» **What is being asked**:
Below are the records. Retype exactly the lines between the lines holding "2025年8月 (15, 1104)" and "M女SM緊縛調教の体験談 (28, 2336)", inclusive.

Saved data entries:
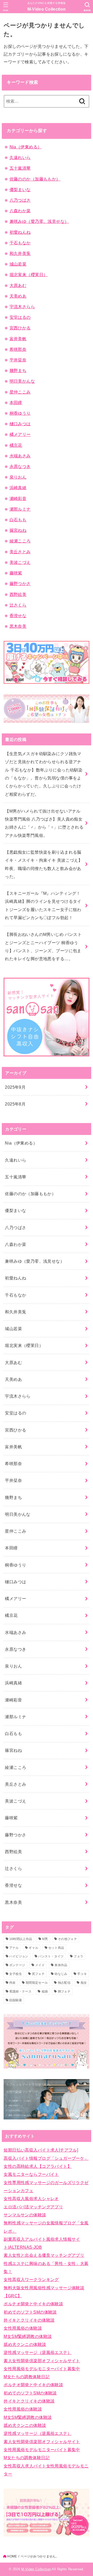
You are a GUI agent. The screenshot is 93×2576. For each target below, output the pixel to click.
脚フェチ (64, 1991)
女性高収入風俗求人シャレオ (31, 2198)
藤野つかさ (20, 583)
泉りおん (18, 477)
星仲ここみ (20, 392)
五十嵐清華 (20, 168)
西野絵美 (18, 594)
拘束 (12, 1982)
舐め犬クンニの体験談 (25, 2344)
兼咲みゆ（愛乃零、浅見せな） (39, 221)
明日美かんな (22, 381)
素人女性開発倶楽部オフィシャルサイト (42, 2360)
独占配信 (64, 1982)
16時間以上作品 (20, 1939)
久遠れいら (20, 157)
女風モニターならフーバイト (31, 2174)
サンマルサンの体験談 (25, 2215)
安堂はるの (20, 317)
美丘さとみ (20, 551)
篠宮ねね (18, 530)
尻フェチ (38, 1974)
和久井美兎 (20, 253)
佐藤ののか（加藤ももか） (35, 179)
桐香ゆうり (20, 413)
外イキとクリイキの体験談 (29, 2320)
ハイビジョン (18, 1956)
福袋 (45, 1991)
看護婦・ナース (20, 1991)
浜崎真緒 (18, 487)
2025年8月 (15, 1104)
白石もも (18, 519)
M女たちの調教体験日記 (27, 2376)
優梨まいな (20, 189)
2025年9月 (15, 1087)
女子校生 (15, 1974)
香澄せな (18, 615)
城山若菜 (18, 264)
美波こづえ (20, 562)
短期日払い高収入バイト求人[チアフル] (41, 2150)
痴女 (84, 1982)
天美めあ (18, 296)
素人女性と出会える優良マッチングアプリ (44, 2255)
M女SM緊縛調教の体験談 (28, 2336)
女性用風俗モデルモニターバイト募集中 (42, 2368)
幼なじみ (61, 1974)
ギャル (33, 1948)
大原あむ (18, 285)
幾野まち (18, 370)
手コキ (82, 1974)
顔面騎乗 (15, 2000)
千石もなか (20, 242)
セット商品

---

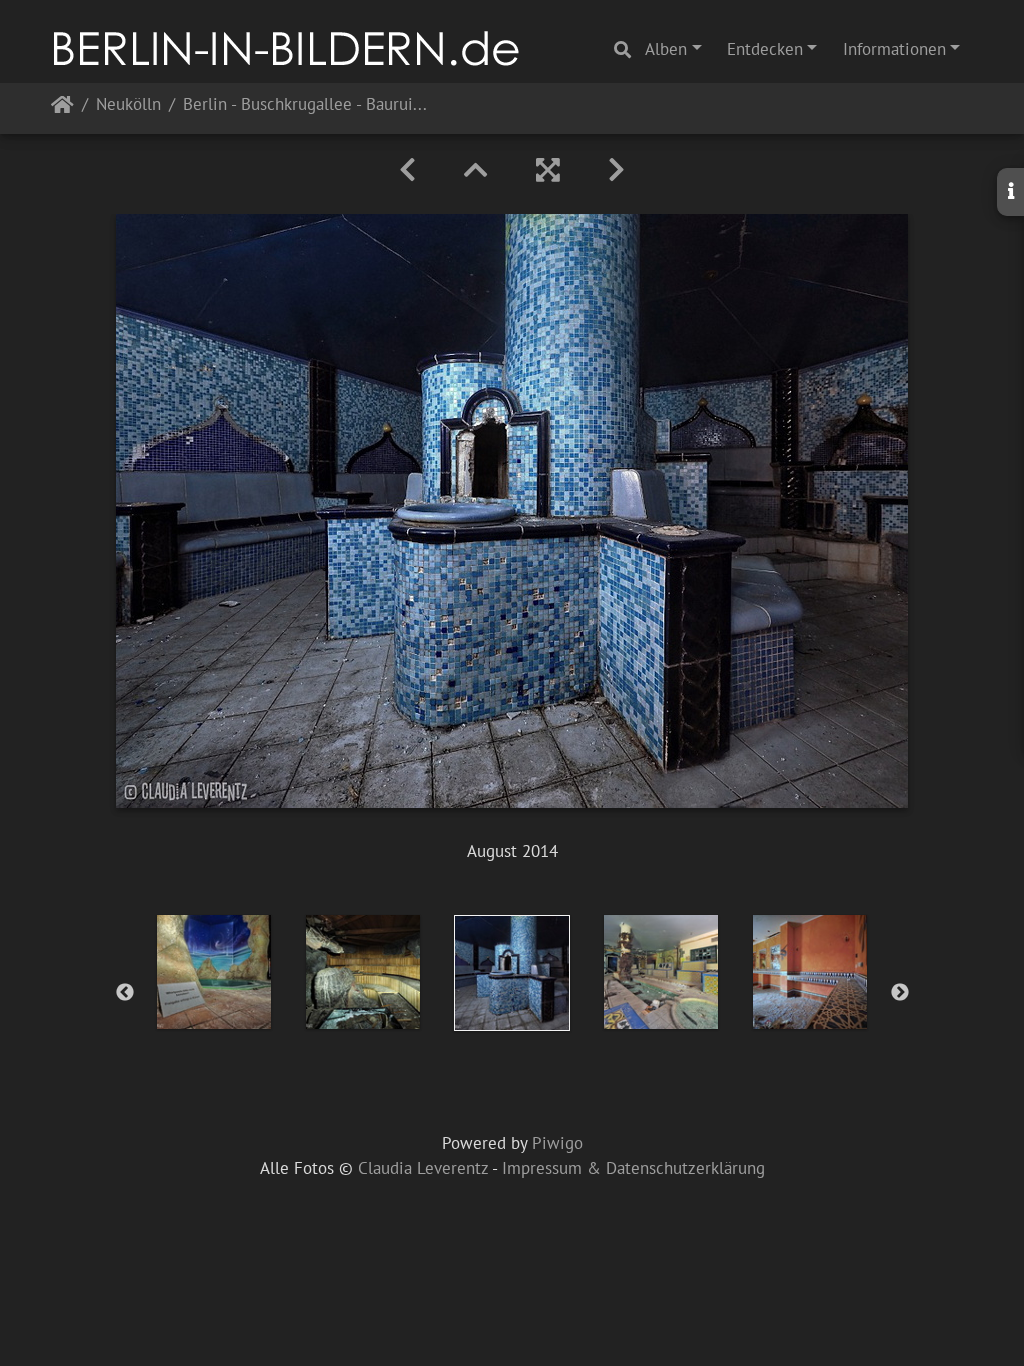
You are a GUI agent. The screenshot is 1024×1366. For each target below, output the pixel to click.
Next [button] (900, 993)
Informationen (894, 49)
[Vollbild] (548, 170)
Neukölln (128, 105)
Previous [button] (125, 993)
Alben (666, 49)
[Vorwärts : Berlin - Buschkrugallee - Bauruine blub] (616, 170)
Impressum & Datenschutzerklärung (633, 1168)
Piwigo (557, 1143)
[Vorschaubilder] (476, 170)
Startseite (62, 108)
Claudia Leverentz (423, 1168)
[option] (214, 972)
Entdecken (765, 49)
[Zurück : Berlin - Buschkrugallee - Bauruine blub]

» **Solution for this exercise**:
2025年8月 (15, 1104)
白石もも (18, 519)
M女たちの調教体験日記 (27, 2376)
優梨まいな (20, 189)
2025年9月 (15, 1087)
女子校生 (15, 1974)
香澄せな (18, 615)
城山若菜 (18, 264)
美波こづえ (20, 562)
短期日払い高収入バイト求人[チアフル] (41, 2150)
痴女 (84, 1982)
天美めあ (18, 296)
素人女性と出会える優良マッチングアプリ (44, 2255)
M女SM緊縛調教の体験談 (28, 2336)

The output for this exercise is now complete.